Saturday, October 12, 2013

Parsing XML with XPath and a User Agent

Working on an android project, I need to parse XML RSS Feeds and use the given links further down the application. I opted for XPath, for simplicity and being built-in (XPathFactory).

It all worked fine, but one site. It detects devices (user Agent) on the RSS feed, and reformats the links accordingly. This means that I get the links of the mobile site, instead of the links of the main site.
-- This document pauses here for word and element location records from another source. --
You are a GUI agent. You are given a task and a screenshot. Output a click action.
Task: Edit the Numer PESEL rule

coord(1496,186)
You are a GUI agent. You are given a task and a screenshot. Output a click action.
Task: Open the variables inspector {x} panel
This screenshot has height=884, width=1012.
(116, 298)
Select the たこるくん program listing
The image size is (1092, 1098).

This is a strage implementation and unneccessary, in my point of view, still this was the case, and I had to deal with it.
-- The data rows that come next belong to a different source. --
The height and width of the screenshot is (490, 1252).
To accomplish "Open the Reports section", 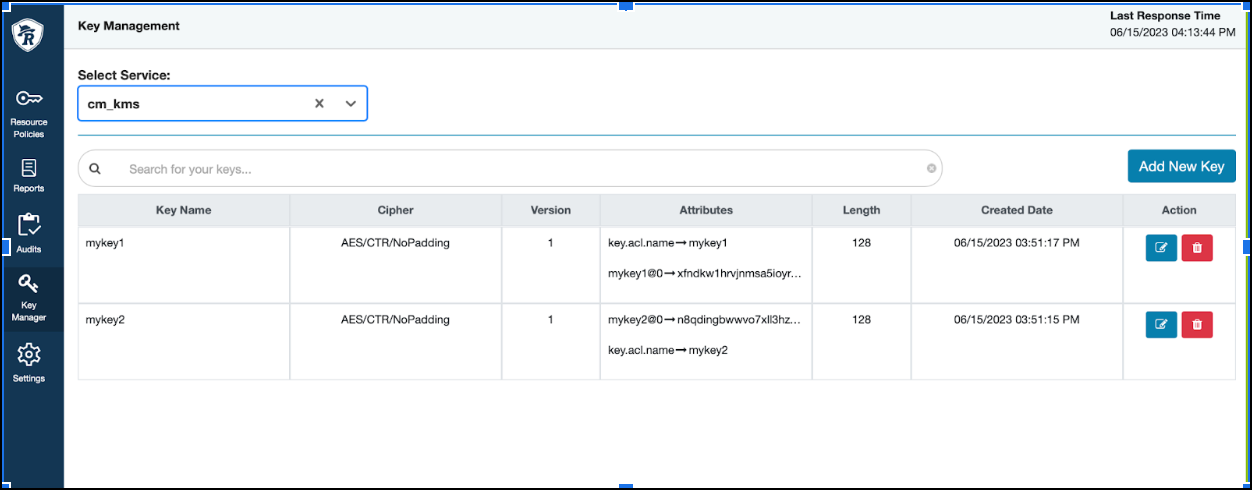I will [29, 175].
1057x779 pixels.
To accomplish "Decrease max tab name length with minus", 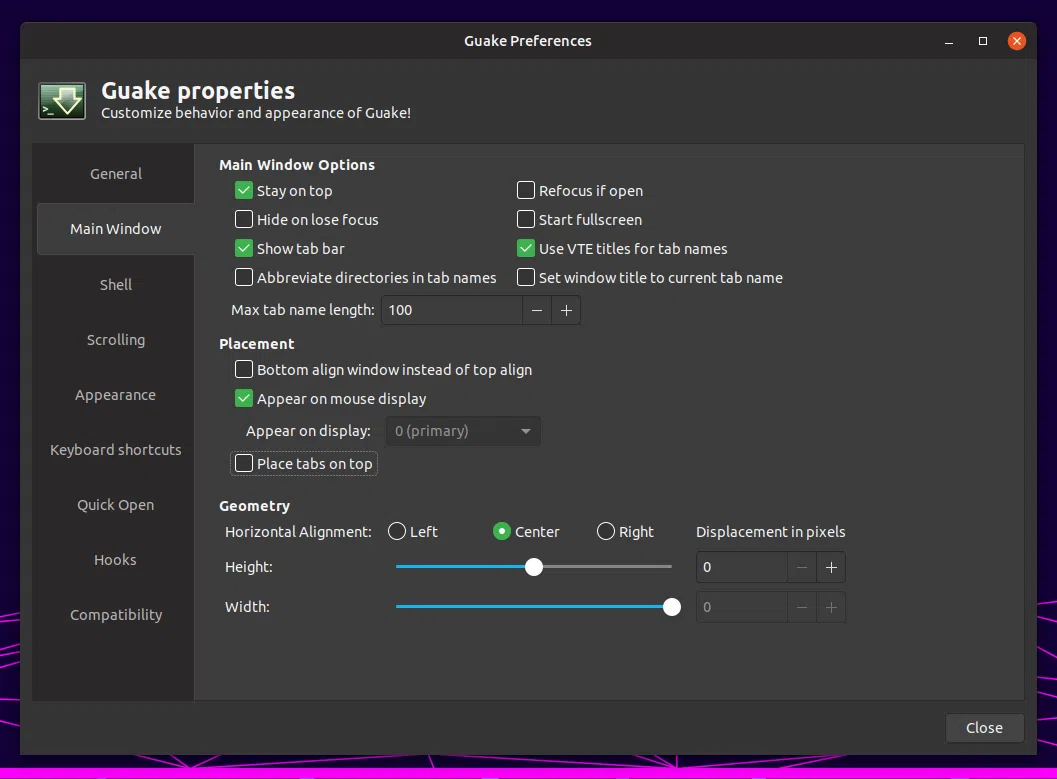I will [537, 310].
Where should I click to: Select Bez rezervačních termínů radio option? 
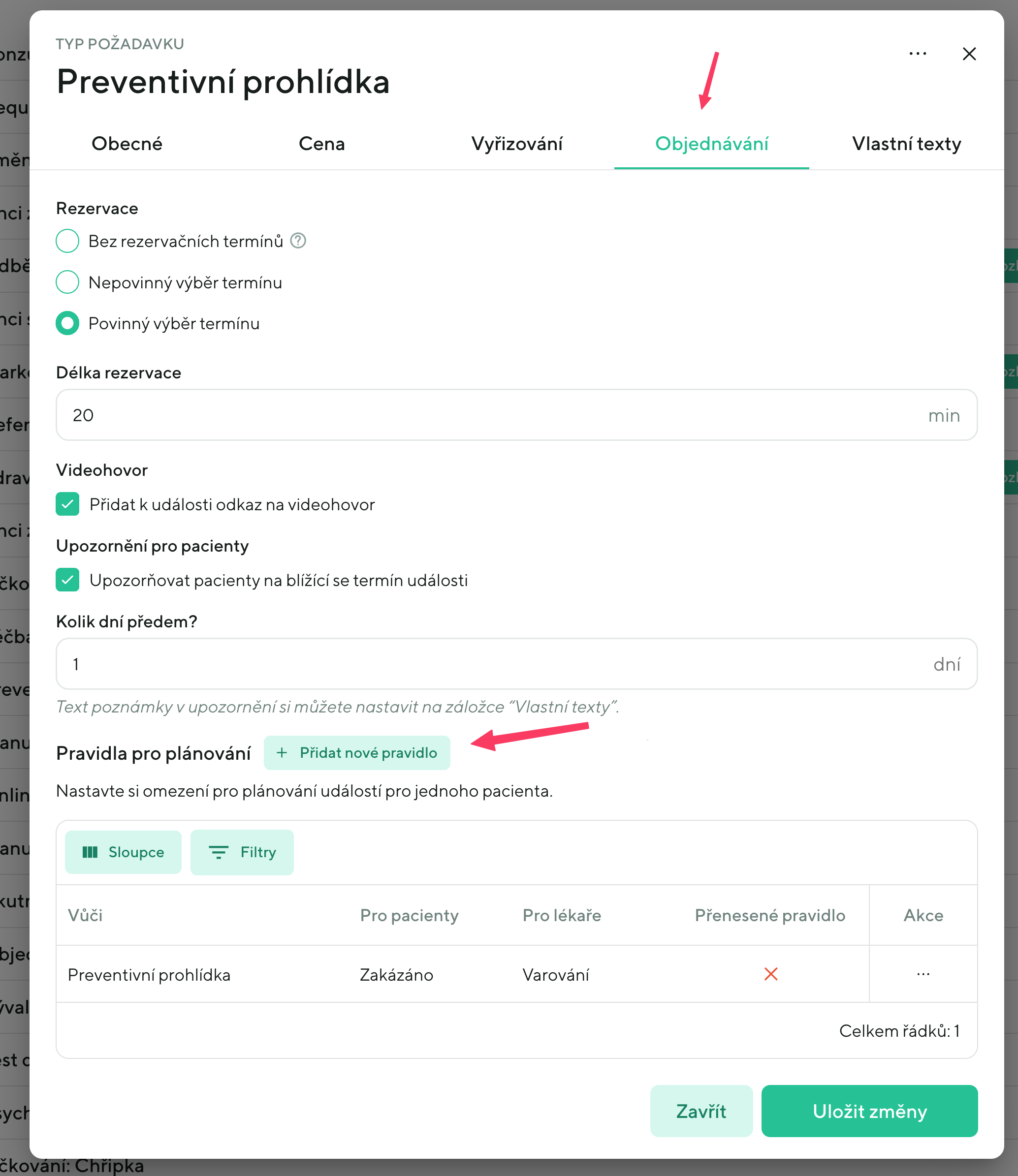pos(67,241)
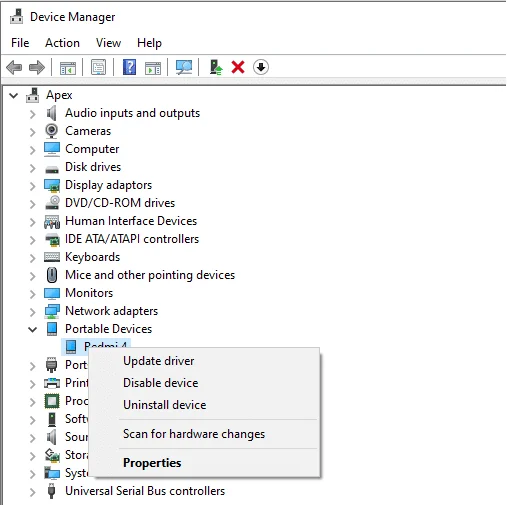Expand the Audio inputs and outputs node
The width and height of the screenshot is (507, 505).
[x=32, y=114]
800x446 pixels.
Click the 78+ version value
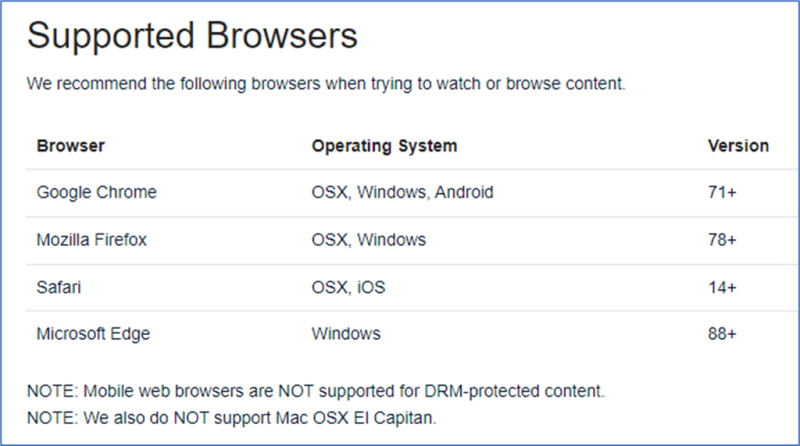[x=722, y=239]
XPath parser recives the XML document through an InputSource, which doesn't give me any control over the passed parameters to the site:

XPathFactory xPathFact = XPathFactory.newInstance();
XPath xPath = xPathFact.newXPath();

InputSource XPInputSrc = new InputSource(rss_url);

NodeList links_nodes = (NodeList) xPath.evaluate("//item/link", XPInputSrc, XPathConstants.NODESET);

Again, this worked greate with all sites but one.

What I needed was actually to pass a user-agent argument with the http request, but I couldn't find a direct way to pass that through the InputSource.

At one point, I thought I might use something like Jsoup to get the XML document, then pass that to the InputSource via a StringReader!

Good thing I dismissed this idea, and found that if I set a system property of "http.agent", it gets passed in all http reqests! So, I did this:

System.setProperty("http.agent", "Mozilla/5.0");

This did the trick!